Keep only those lines of the records that include the string "screenshot".

[Start of Attachment]

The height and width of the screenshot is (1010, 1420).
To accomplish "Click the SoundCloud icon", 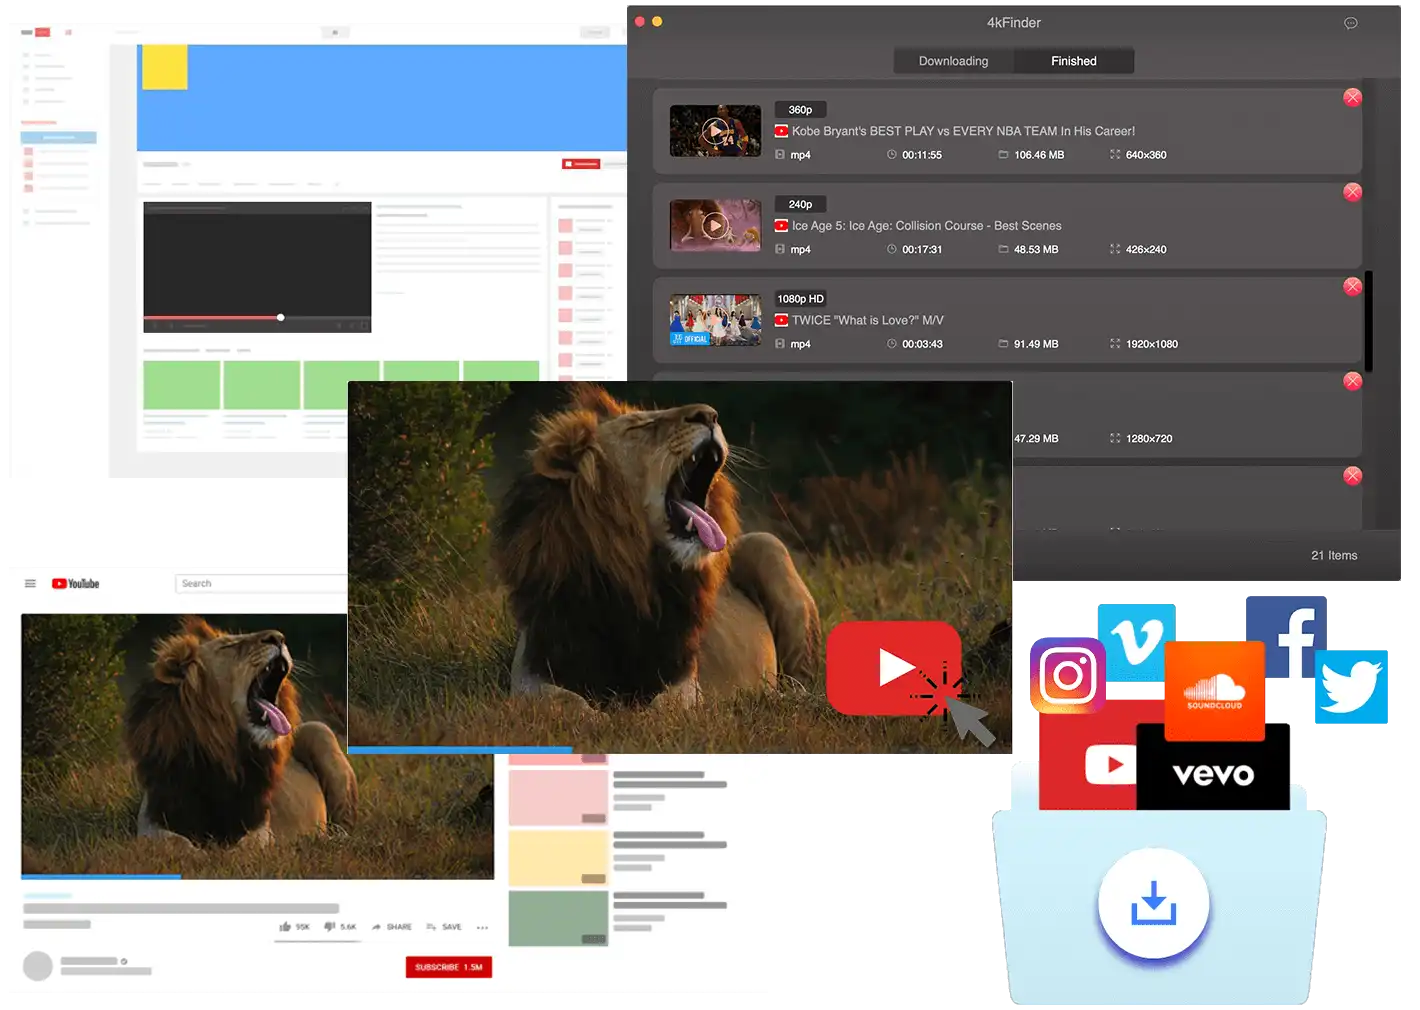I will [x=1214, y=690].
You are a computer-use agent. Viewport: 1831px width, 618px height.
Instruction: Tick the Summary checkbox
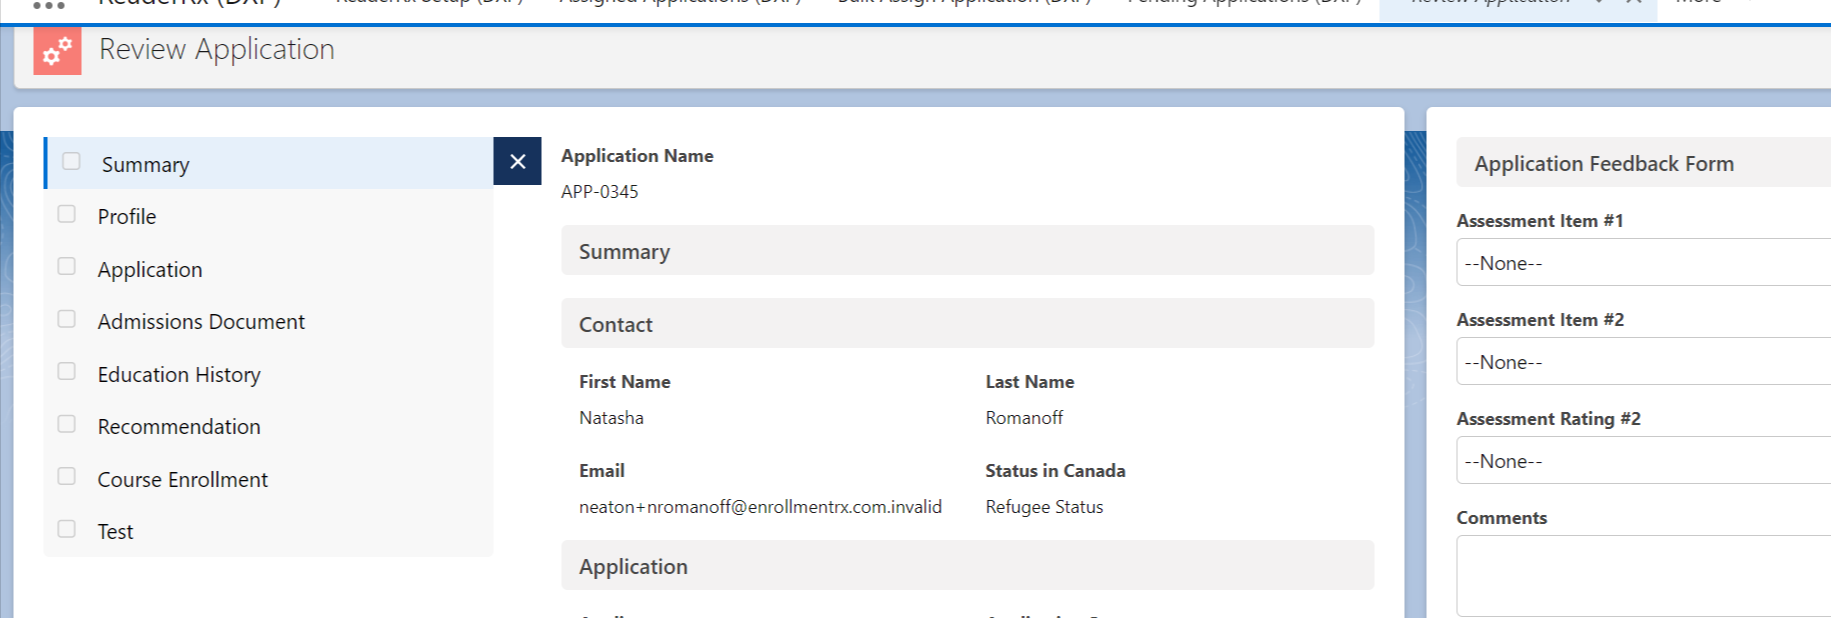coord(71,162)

[End of Attachment]
[Start of Attachment]

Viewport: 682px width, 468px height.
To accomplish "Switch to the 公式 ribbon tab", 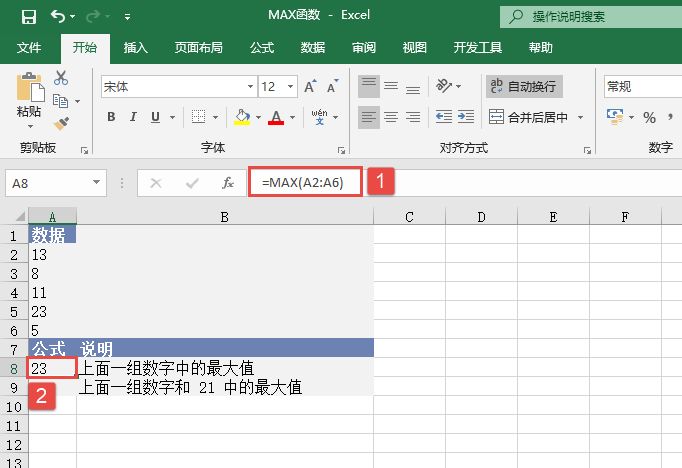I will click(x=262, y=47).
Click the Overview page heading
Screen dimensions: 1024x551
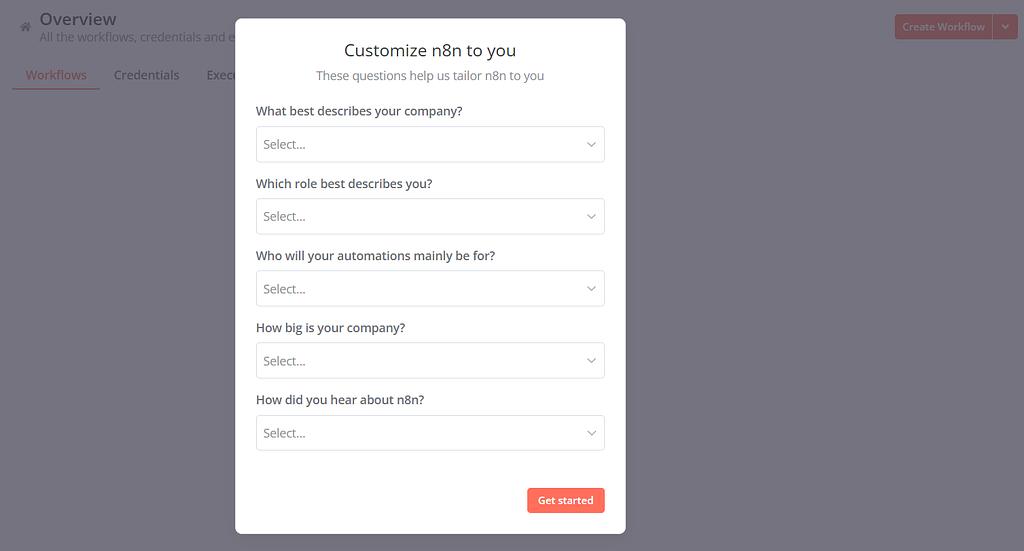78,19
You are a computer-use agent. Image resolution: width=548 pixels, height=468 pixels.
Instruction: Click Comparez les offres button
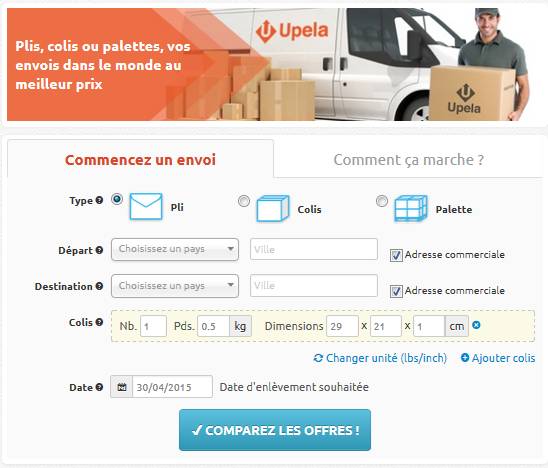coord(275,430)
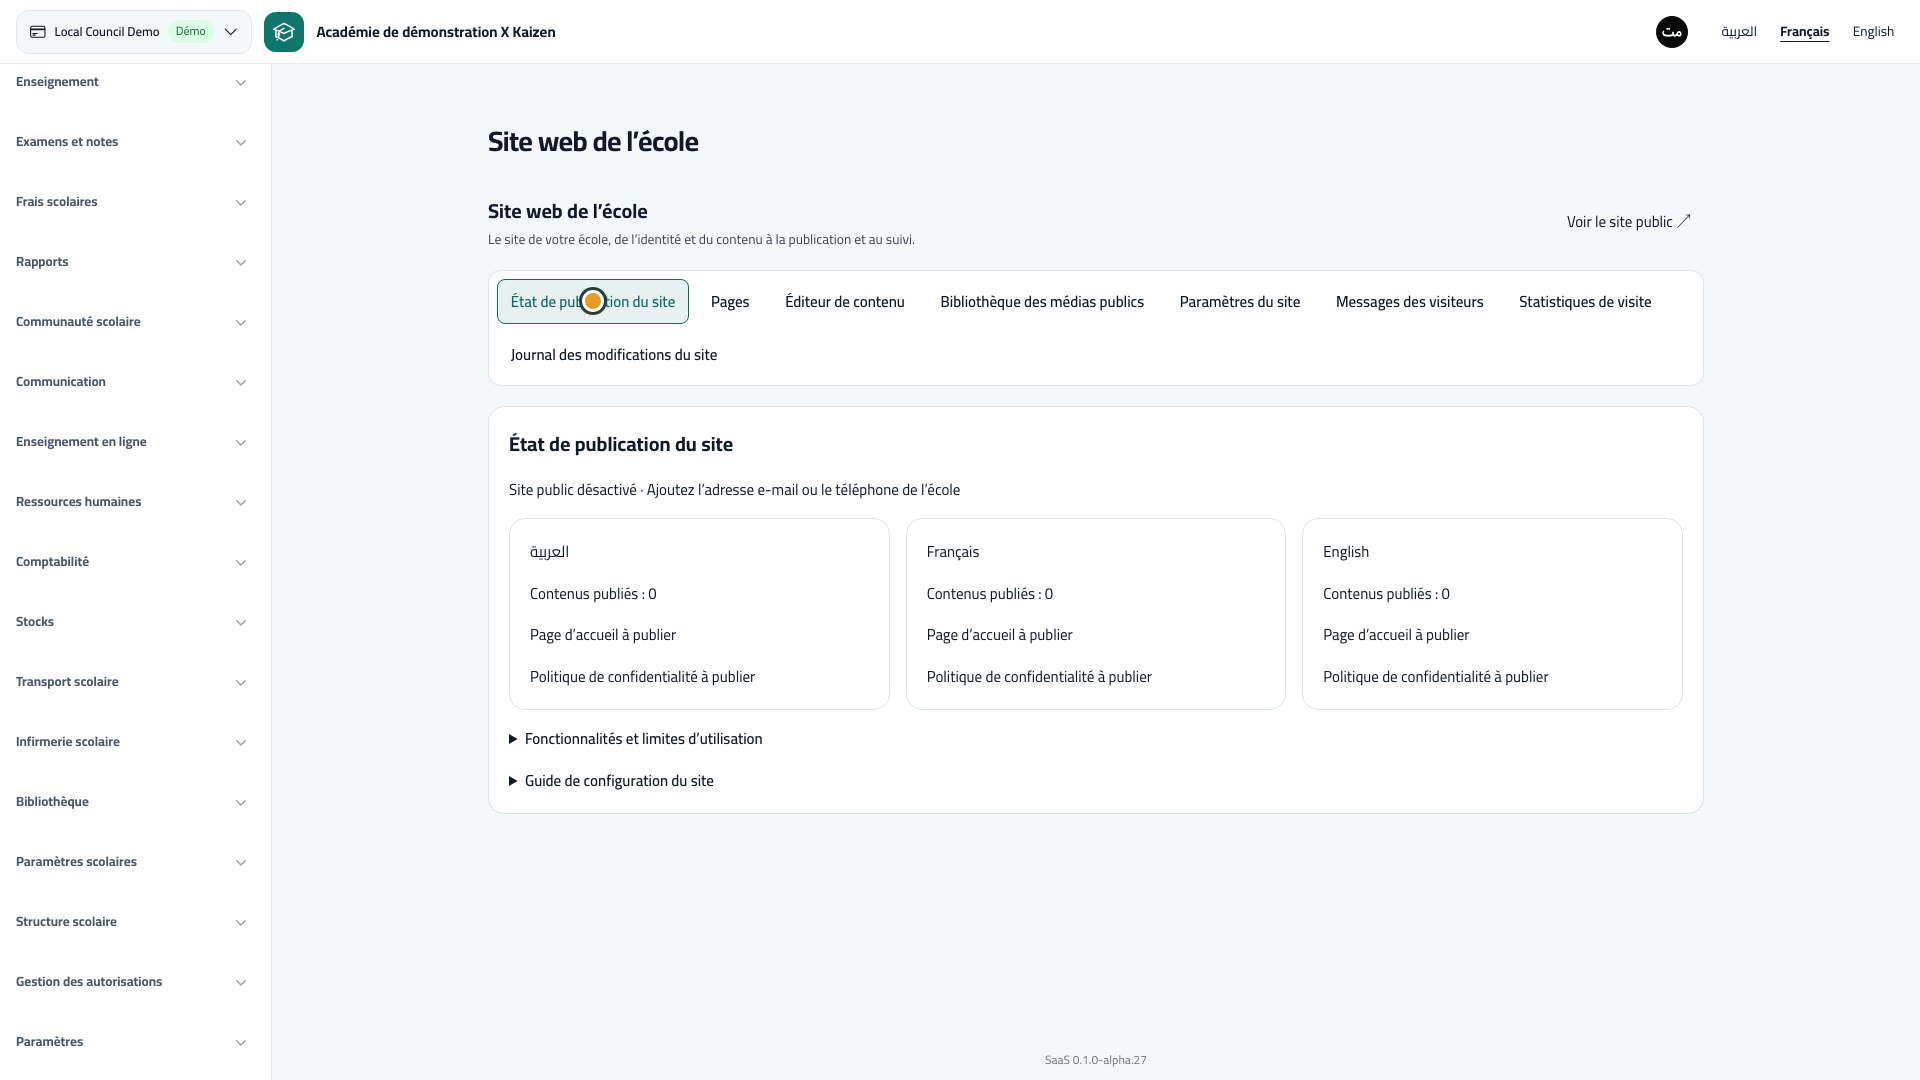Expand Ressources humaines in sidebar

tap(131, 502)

[End of Attachment]
[Start of Attachment]

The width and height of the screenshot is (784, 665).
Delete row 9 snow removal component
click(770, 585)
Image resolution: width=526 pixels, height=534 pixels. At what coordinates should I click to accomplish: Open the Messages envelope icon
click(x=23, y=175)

[End of Attachment]

**The completed task:**
The height and width of the screenshot is (1010, 1420).
The width and height of the screenshot is (784, 665).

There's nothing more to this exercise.